Task instructions: Change "Screen dimensions" to "Display size" everywhere it occurs in the rows below, and leave the rest of the rows unchanged.

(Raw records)
>> START

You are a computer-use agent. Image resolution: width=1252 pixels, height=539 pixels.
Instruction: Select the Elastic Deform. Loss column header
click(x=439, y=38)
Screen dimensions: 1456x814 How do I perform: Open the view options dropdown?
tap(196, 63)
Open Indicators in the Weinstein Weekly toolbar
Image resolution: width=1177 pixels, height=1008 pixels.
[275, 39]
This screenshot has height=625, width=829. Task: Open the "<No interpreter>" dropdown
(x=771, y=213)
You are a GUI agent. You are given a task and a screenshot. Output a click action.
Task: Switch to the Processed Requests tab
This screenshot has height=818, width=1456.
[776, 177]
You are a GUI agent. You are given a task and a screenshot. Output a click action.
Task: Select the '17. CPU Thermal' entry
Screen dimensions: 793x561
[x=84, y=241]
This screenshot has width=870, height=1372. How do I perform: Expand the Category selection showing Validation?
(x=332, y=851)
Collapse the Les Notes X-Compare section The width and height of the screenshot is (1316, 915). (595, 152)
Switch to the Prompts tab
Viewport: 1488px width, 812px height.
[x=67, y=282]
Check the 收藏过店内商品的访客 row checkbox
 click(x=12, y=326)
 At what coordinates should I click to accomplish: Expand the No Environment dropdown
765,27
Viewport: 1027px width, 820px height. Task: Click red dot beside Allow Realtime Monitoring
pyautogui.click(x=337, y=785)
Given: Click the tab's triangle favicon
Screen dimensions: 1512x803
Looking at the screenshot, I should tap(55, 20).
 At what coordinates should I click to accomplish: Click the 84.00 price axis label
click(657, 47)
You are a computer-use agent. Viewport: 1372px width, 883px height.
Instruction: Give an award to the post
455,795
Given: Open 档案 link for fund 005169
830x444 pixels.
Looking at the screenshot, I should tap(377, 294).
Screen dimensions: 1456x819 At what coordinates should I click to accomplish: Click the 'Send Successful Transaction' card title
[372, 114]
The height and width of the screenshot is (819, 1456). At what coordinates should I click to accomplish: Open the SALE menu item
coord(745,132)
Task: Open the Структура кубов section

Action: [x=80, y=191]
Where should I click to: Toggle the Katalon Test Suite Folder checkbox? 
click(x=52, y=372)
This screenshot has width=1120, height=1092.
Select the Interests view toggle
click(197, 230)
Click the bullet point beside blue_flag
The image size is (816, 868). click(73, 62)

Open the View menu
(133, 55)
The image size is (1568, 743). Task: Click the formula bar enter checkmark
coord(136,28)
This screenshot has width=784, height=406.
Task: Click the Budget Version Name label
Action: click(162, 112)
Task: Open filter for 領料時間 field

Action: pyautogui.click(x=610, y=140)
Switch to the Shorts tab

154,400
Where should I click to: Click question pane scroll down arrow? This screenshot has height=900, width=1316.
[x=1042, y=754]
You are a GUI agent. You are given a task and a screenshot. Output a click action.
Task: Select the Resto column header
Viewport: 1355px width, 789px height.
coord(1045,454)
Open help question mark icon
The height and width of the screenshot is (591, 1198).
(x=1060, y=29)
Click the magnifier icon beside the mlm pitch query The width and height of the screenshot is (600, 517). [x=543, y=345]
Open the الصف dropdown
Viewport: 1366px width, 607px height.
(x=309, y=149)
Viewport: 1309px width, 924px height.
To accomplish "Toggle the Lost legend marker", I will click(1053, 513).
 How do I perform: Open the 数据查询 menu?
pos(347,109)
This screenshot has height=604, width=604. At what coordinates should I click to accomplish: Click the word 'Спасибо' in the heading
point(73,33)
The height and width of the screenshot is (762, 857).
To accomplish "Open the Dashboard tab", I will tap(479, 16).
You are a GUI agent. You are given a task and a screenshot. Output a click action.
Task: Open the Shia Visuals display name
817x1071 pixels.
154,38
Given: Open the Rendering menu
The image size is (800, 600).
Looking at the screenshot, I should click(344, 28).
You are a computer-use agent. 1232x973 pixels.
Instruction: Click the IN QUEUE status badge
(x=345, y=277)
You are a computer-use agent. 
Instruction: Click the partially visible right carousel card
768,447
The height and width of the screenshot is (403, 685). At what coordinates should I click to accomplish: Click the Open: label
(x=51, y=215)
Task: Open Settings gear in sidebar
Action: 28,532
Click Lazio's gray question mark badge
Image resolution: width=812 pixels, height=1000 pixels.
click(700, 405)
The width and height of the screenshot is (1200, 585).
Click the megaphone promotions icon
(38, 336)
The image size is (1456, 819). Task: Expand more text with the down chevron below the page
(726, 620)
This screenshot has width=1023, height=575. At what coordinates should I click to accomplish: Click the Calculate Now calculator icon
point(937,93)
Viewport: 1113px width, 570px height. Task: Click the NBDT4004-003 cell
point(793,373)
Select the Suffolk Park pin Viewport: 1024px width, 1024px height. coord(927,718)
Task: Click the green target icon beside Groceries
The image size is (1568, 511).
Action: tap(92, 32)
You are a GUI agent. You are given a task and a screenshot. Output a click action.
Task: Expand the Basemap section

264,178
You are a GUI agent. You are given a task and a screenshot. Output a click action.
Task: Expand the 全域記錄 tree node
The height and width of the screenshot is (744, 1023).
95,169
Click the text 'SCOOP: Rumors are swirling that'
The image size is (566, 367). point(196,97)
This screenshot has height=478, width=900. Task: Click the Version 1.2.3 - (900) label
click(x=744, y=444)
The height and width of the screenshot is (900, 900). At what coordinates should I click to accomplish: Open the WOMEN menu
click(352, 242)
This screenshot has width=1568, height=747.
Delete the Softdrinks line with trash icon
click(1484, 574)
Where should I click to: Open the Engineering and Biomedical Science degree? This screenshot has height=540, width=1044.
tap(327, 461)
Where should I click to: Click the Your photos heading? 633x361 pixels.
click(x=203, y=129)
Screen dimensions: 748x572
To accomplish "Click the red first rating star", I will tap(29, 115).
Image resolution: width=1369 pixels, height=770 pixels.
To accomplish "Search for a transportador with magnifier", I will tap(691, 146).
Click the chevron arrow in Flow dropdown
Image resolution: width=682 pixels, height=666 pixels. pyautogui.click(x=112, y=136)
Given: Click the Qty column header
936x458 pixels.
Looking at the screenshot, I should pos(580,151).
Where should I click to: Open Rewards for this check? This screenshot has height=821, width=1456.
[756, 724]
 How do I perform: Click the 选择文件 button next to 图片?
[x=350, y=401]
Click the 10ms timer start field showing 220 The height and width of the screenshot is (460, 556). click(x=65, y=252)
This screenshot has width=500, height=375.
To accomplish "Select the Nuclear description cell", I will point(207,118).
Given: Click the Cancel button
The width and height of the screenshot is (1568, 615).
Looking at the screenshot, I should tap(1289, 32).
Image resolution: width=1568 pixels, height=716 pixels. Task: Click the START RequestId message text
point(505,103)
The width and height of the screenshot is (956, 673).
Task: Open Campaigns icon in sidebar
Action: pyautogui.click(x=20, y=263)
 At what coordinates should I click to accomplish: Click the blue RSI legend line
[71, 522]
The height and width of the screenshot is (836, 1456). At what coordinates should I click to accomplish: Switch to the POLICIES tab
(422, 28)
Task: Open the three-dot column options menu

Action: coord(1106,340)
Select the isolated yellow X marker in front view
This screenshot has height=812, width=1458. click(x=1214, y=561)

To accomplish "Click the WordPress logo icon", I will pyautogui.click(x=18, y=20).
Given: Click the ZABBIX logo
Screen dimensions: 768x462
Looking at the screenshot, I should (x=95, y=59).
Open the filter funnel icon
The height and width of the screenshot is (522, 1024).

>> END

Result of the exercise:
You are a computer-use agent. Image resolution: width=1252 pixels, height=539 pixels.
Instruction: Select the Elastic Deform. Loss column header
click(x=439, y=38)
Display size: 1456x814 How do I perform: Open the view options dropdown?
tap(196, 63)
Open Indicators in the Weinstein Weekly toolbar
Image resolution: width=1177 pixels, height=1008 pixels.
[275, 39]
This screenshot has height=625, width=829. Task: Open the "<No interpreter>" dropdown
(x=771, y=213)
You are a GUI agent. You are given a task and a screenshot. Output a click action.
Task: Switch to the Processed Requests tab
This screenshot has height=818, width=1456.
[776, 177]
You are a GUI agent. You are given a task and a screenshot. Output a click action.
Task: Select the '17. CPU Thermal' entry
Display size: 793x561
[x=84, y=241]
This screenshot has width=870, height=1372. How do I perform: Expand the Category selection showing Validation?
(x=332, y=851)
Collapse the Les Notes X-Compare section The width and height of the screenshot is (1316, 915). (595, 152)
Switch to the Prompts tab
Viewport: 1488px width, 812px height.
[x=67, y=282]
Check the 收藏过店内商品的访客 row checkbox
 click(x=12, y=326)
 At what coordinates should I click to accomplish: Expand the No Environment dropdown
765,27
Viewport: 1027px width, 820px height. Task: Click red dot beside Allow Realtime Monitoring
pyautogui.click(x=337, y=785)
Given: Click the tab's triangle favicon
Display size: 1512x803
Looking at the screenshot, I should tap(55, 20).
 At what coordinates should I click to accomplish: Click the 84.00 price axis label
click(657, 47)
You are a computer-use agent. Viewport: 1372px width, 883px height.
Instruction: Give an award to the post
455,795
Given: Open 档案 link for fund 005169
830x444 pixels.
Looking at the screenshot, I should tap(377, 294).
Display size: 1456x819 At what coordinates should I click to accomplish: Click the 'Send Successful Transaction' card title
[372, 114]
The height and width of the screenshot is (819, 1456). At what coordinates should I click to accomplish: Open the SALE menu item
coord(745,132)
Task: Open the Структура кубов section

Action: [x=80, y=191]
Where should I click to: Toggle the Katalon Test Suite Folder checkbox? 
click(x=52, y=372)
This screenshot has width=1120, height=1092.
Select the Interests view toggle
click(197, 230)
Click the bullet point beside blue_flag
The image size is (816, 868). click(73, 62)

Open the View menu
(133, 55)
The image size is (1568, 743). Task: Click the formula bar enter checkmark
coord(136,28)
This screenshot has width=784, height=406.
Task: Click the Budget Version Name label
Action: click(162, 112)
Task: Open filter for 領料時間 field

Action: pyautogui.click(x=610, y=140)
Switch to the Shorts tab

154,400
Where should I click to: Click question pane scroll down arrow? This screenshot has height=900, width=1316.
[x=1042, y=754]
You are a GUI agent. You are given a task and a screenshot. Output a click action.
Task: Select the Resto column header
Viewport: 1355px width, 789px height.
coord(1045,454)
Open help question mark icon
The height and width of the screenshot is (591, 1198).
(x=1060, y=29)
Click the magnifier icon beside the mlm pitch query The width and height of the screenshot is (600, 517). [x=543, y=345]
Open the الصف dropdown
Viewport: 1366px width, 607px height.
(x=309, y=149)
Viewport: 1309px width, 924px height.
To accomplish "Toggle the Lost legend marker", I will click(1053, 513).
 How do I perform: Open the 数据查询 menu?
pos(347,109)
This screenshot has height=604, width=604. At what coordinates should I click to accomplish: Click the word 'Спасибо' in the heading
point(73,33)
The height and width of the screenshot is (762, 857).
To accomplish "Open the Dashboard tab", I will tap(479, 16).
You are a GUI agent. You are given a task and a screenshot. Output a click action.
Task: Open the Shia Visuals display name
817x1071 pixels.
154,38
Given: Open the Rendering menu
The image size is (800, 600).
Looking at the screenshot, I should click(344, 28).
You are a computer-use agent. 1232x973 pixels.
Instruction: Click the IN QUEUE status badge
(x=345, y=277)
You are a computer-use agent. 
Instruction: Click the partially visible right carousel card
768,447
The height and width of the screenshot is (403, 685). At what coordinates should I click to accomplish: Click the Open: label
(x=51, y=215)
Task: Open Settings gear in sidebar
Action: 28,532
Click Lazio's gray question mark badge
Image resolution: width=812 pixels, height=1000 pixels.
click(700, 405)
The width and height of the screenshot is (1200, 585).
Click the megaphone promotions icon
(38, 336)
The image size is (1456, 819). Task: Expand more text with the down chevron below the page
(726, 620)
This screenshot has width=1023, height=575. At what coordinates should I click to accomplish: Click the Calculate Now calculator icon
point(937,93)
Viewport: 1113px width, 570px height. Task: Click the NBDT4004-003 cell
point(793,373)
Select the Suffolk Park pin Viewport: 1024px width, 1024px height. coord(927,718)
Task: Click the green target icon beside Groceries
The image size is (1568, 511).
Action: tap(92, 32)
You are a GUI agent. You are given a task and a screenshot. Output a click action.
Task: Expand the Basemap section

264,178
You are a GUI agent. You are given a task and a screenshot. Output a click action.
Task: Expand the 全域記錄 tree node
The height and width of the screenshot is (744, 1023).
95,169
Click the text 'SCOOP: Rumors are swirling that'
The image size is (566, 367). point(196,97)
This screenshot has height=478, width=900. Task: Click the Version 1.2.3 - (900) label
click(x=744, y=444)
The height and width of the screenshot is (900, 900). At what coordinates should I click to accomplish: Open the WOMEN menu
click(352, 242)
This screenshot has width=1568, height=747.
Delete the Softdrinks line with trash icon
click(1484, 574)
Where should I click to: Open the Engineering and Biomedical Science degree? This screenshot has height=540, width=1044.
tap(327, 461)
Where should I click to: Click the Your photos heading? 633x361 pixels.
click(x=203, y=129)
Display size: 748x572
To accomplish "Click the red first rating star", I will tap(29, 115).
Image resolution: width=1369 pixels, height=770 pixels.
To accomplish "Search for a transportador with magnifier", I will tap(691, 146).
Click the chevron arrow in Flow dropdown
Image resolution: width=682 pixels, height=666 pixels. pyautogui.click(x=112, y=136)
Given: Click the Qty column header
936x458 pixels.
Looking at the screenshot, I should pos(580,151).
Where should I click to: Open Rewards for this check? This screenshot has height=821, width=1456.
[756, 724]
 How do I perform: Click the 选择文件 button next to 图片?
[x=350, y=401]
Click the 10ms timer start field showing 220 The height and width of the screenshot is (460, 556). click(x=65, y=252)
This screenshot has width=500, height=375.
To accomplish "Select the Nuclear description cell", I will point(207,118).
Given: Click the Cancel button
The width and height of the screenshot is (1568, 615).
Looking at the screenshot, I should tap(1289, 32).
Image resolution: width=1568 pixels, height=716 pixels. Task: Click the START RequestId message text
point(505,103)
The width and height of the screenshot is (956, 673).
Task: Open Campaigns icon in sidebar
Action: pyautogui.click(x=20, y=263)
 At what coordinates should I click to accomplish: Click the blue RSI legend line
[71, 522]
The height and width of the screenshot is (836, 1456). At what coordinates should I click to accomplish: Switch to the POLICIES tab
(422, 28)
Task: Open the three-dot column options menu

Action: coord(1106,340)
Select the isolated yellow X marker in front view
This screenshot has height=812, width=1458. click(x=1214, y=561)

To accomplish "Click the WordPress logo icon", I will pyautogui.click(x=18, y=20).
Given: Click the ZABBIX logo
Display size: 768x462
Looking at the screenshot, I should (x=95, y=59).
Open the filter funnel icon
The height and width of the screenshot is (522, 1024).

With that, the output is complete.